Incidentally, assuming ISBN is unique in a Table, for what possible reason would one use GROUP BY on that field? I can possibly imagine a BETWEEN involving ISBNs, if one is trying to correlate items in a catalog organized by ISBN.
In the earlier example, ISBN is the natural key and wins the PRIMARY KEY designation hands down. What about a table where the autonumber is the only one 'unique' column?
Say, a table with just two columns, a random integer column named ID and a last_name column. The last_name is unlike to be unique. Then again, last_name is far more likely than the random integer to be used in GROUP BY or BETWEEN constructs. The best approach is to constrain the random integer (ID) with NOT NULL UNIQUE and make the PRIMARY KEY designation to be (last_name, ID) in that order. This will cause the physical order of the disk to be rebuilt on compact in last_name order.
How does knowing the "physical order of the disk" (assuming you can determine what that is) help you do ordinary database operations? It sounds as if you're involved in teasing apart database files without going through Access to do it. I suggest not trying to do that, not only for legal reasons (it might involve violation of trade-secret laws, or of contract law -- the EULA to which you agreed when you installed Access), but also because whatever method you use is likely to become invalid under the next version of Access.
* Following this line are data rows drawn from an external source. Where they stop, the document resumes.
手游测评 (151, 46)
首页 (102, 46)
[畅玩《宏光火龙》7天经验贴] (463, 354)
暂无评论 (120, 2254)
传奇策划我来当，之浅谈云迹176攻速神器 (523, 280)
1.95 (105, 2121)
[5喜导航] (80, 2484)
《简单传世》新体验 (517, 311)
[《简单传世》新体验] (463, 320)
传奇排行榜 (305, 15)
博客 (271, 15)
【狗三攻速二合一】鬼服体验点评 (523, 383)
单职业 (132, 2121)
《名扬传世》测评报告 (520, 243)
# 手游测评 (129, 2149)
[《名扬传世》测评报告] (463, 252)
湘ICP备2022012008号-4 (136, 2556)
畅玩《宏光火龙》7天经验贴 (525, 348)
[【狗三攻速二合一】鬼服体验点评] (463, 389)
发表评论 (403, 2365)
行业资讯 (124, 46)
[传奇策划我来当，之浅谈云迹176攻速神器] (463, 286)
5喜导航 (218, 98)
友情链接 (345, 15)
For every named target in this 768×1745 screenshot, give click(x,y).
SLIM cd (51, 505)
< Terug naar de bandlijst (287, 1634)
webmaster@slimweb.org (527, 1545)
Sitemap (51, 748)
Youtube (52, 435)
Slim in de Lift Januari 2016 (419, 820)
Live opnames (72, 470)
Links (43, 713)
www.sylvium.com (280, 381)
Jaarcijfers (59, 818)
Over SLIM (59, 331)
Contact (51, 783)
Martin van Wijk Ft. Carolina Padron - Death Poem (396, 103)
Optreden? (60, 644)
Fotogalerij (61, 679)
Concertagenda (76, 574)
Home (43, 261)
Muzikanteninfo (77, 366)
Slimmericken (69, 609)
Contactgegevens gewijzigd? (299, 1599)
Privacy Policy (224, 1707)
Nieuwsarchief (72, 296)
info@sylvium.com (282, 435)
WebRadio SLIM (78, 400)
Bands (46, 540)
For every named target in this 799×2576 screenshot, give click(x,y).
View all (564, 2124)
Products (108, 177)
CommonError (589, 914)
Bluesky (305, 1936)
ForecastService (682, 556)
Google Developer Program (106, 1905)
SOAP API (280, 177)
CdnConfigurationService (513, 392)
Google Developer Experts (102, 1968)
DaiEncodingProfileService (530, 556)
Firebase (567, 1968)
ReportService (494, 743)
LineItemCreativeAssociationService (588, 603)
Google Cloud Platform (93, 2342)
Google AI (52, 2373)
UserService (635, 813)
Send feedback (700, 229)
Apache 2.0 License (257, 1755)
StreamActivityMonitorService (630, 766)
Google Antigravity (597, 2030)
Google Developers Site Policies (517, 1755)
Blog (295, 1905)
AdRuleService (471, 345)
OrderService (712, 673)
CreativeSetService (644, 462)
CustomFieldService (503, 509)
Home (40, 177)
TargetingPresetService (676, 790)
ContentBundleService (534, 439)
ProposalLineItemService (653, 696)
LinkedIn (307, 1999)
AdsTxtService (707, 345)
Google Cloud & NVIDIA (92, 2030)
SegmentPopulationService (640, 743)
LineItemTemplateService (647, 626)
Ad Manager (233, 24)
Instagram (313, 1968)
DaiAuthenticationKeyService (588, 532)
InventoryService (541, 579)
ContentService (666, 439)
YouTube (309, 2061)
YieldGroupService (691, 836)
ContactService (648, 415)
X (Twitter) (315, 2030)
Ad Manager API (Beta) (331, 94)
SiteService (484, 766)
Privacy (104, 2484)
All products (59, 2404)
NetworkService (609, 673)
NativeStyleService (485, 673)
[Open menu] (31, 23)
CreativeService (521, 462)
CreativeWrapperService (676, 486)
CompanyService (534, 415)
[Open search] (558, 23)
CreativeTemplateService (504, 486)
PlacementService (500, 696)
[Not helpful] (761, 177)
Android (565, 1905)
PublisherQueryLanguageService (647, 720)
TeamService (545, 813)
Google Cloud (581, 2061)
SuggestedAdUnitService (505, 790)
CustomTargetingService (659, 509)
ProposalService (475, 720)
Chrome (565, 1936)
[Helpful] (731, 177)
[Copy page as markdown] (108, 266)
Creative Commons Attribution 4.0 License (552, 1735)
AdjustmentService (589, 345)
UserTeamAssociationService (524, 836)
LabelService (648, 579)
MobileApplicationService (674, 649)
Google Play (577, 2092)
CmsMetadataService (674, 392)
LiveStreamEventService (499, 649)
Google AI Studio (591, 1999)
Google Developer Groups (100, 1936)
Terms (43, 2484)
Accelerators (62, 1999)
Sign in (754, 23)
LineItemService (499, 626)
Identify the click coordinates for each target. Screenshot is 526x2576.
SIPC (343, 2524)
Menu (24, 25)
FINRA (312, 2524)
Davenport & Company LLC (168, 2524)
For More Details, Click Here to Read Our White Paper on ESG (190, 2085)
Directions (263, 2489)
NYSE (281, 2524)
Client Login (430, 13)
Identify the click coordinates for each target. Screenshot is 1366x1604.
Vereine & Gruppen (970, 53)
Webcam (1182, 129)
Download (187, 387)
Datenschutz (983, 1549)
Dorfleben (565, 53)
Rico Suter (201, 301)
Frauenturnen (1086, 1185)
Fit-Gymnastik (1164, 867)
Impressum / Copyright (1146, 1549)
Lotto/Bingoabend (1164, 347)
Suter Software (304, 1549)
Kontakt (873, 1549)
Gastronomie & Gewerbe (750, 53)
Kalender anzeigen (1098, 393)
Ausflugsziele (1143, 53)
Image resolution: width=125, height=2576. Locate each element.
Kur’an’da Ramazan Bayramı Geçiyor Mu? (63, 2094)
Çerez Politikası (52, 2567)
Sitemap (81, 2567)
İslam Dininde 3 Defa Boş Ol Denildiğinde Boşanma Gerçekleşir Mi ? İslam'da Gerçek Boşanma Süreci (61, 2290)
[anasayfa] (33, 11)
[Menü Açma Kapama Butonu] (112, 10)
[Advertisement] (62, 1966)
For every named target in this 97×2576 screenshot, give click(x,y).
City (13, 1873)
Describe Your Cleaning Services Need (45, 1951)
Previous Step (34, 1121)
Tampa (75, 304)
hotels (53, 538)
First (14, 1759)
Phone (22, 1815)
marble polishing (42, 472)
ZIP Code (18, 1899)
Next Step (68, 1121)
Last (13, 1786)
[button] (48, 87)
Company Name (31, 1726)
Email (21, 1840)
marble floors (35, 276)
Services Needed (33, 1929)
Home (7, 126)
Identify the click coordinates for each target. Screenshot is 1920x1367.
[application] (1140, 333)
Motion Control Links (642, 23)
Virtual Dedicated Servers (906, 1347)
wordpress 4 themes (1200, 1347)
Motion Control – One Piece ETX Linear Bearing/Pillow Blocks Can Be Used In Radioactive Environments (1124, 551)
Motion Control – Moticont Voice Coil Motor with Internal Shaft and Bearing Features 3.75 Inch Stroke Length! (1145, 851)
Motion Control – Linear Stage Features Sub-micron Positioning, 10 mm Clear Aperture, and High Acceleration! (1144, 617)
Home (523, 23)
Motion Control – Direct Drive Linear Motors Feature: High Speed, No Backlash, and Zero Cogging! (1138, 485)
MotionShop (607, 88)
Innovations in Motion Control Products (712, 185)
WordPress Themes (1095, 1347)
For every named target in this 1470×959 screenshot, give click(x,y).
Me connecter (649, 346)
There are alternatives to hacking the file format. For example, you will probably always be able to perform operations such as exporting the contents of a Table to a flat tab-delimited text file, and import it into any of a myriad of other applications (including into any version of Access).
Choosing an autonumber as the sole PRIMARY KEY column is likely to have the effect of a performance hit on your database because a random integer makes for a lousy clustered index.
This is a feature of Access that I'm not aware of. People are more likely, from what I've heard (and I'm not privy to the source code of Access, nor to the details of its algorithms), to suffer performance hits from such mistakes as failing to define indices where they should, and not from choosing a "lousy clustered index". Again, I'd be interested in knowing more details if you have them.